AMSTERDAM, Netherlands — The fashion industry has made progress toward purging its supply chain of hazardous chemicals, Greenpeace said in a new report. Luxury brands, however, are lagging behind.
Greenpeace is pushing to end the use of hazardous chemicals in the fashion supply chain and its products by 2020, a process it calls “detoxing.” In its report, reflecting on the seven-year-old campaign, the organisation said it had seen a positive shift in the clothing industry’s approach to the chemicals it uses.
“We were really asking brands to take responsibility for the whole production, the whole supply chain, instead of just focusing on the finished products,” said Kristen Brodde, co-author of the Detox Report. “Looking at the supply chain, this is something where now I would say the fashion industry is leading the way and showing others how to do it.”
Greenpeace has signed on 80 apparel companies to “detox” by 2020, including sportswear brands such as Puma, Nike and Adidas, fast-fashion giants including Primark and H&M, as well as outdoor brands, suppliers and denim brands including Levi’s and G-Star Raw.
Almost all detox-committed brands have moved towards greater transparency by implementing regular water-waste testing and disclosing the results. In addition, 72 percent of brands either already publish or have committed to publishing an extended list of suppliers to include wet processing suppliers (typically washing and dying) lower down the supply chain.
Only two are luxury houses — Burberry and Valentino — are among the detox-committed brands. Brodde said that the luxury sector’s unwillingness to commit to detoxing came as a surprise to her and her team, who expected fast-fashion companies to be more resistant.
“We really put a lot of effort into perforating all the luxury brands to commit to detox, and they didn’t,” she said.
According to the report, fast-fashion giants Inditex, H&M and Uniqlo owner Fast Retailing were among the companies leading the way, as was Benetton.
Greenpeace had more luck with suppliers, including the Italian Detox Consortium in Italy and Utenos in Lithuania. Suppliers have also helped reduce the use of hazardous chemicals in the luxury sector, even if high-end brands haven’t committed to the campaign.
“We had a regional commitment of all suppliers based in Prato in Italy,” she said, noting that it was the first commitment of this kind. “The suppliers committed to detox, but the luxury brands didn’t.”

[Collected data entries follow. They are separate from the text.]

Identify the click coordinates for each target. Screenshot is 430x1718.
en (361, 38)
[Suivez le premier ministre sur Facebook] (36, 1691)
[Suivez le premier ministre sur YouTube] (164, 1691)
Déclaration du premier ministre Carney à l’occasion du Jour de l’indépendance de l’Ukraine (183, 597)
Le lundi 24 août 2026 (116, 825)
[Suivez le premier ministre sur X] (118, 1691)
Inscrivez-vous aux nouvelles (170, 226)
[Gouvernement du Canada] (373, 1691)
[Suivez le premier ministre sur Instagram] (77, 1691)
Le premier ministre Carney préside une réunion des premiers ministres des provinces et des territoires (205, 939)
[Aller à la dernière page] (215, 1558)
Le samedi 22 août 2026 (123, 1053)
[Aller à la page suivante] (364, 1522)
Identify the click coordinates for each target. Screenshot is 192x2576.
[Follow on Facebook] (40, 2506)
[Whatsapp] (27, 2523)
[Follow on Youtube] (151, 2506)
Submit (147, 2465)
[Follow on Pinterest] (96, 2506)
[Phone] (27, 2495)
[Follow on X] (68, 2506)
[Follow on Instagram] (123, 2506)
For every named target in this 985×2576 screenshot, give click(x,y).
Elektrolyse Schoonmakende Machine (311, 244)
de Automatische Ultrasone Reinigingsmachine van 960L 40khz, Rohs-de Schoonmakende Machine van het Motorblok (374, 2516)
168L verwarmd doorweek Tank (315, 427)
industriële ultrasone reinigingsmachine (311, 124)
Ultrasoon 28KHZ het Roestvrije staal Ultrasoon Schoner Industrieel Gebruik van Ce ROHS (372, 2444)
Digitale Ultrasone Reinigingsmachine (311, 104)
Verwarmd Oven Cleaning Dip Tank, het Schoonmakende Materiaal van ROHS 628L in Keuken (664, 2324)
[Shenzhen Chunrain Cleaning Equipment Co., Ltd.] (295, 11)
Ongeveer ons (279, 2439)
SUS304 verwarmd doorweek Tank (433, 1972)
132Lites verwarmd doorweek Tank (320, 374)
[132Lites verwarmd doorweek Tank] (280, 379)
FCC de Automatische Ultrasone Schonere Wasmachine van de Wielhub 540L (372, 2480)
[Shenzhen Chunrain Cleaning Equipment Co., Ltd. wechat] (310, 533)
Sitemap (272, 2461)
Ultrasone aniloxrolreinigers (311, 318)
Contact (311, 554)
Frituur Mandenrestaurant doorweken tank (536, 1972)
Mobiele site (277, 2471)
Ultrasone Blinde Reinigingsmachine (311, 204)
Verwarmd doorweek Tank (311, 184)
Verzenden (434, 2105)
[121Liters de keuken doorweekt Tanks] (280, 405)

Nevertheless, the organisation is pleased with the progress of the brands that have pledged to detox their supply chains have made.
“The Detox companies are well on their way to destination zero,” said Brodde. “We can see they are able to change.”
Zara-owner Inditex, which committed to detoxing in 2012, says collaboration has been crucial to detoxing its supply chain. “Fashion retail is a highly fragmented industry,” said Felix Poza, director of sustainability at Inditex. “We have to join forces to effectively influence the chemical and manufacturing industry to move faster towards best practice in the supply chain.”
Beyond brands and suppliers, Brodde hopes that policy makers will also pick up Greenpeace’s demands to help reach the 2020 goals. “Policy could really level the playing field now and really enforce some kind of due diligence, making corporations legally responsible for their supply chains wherever they produce in the world.”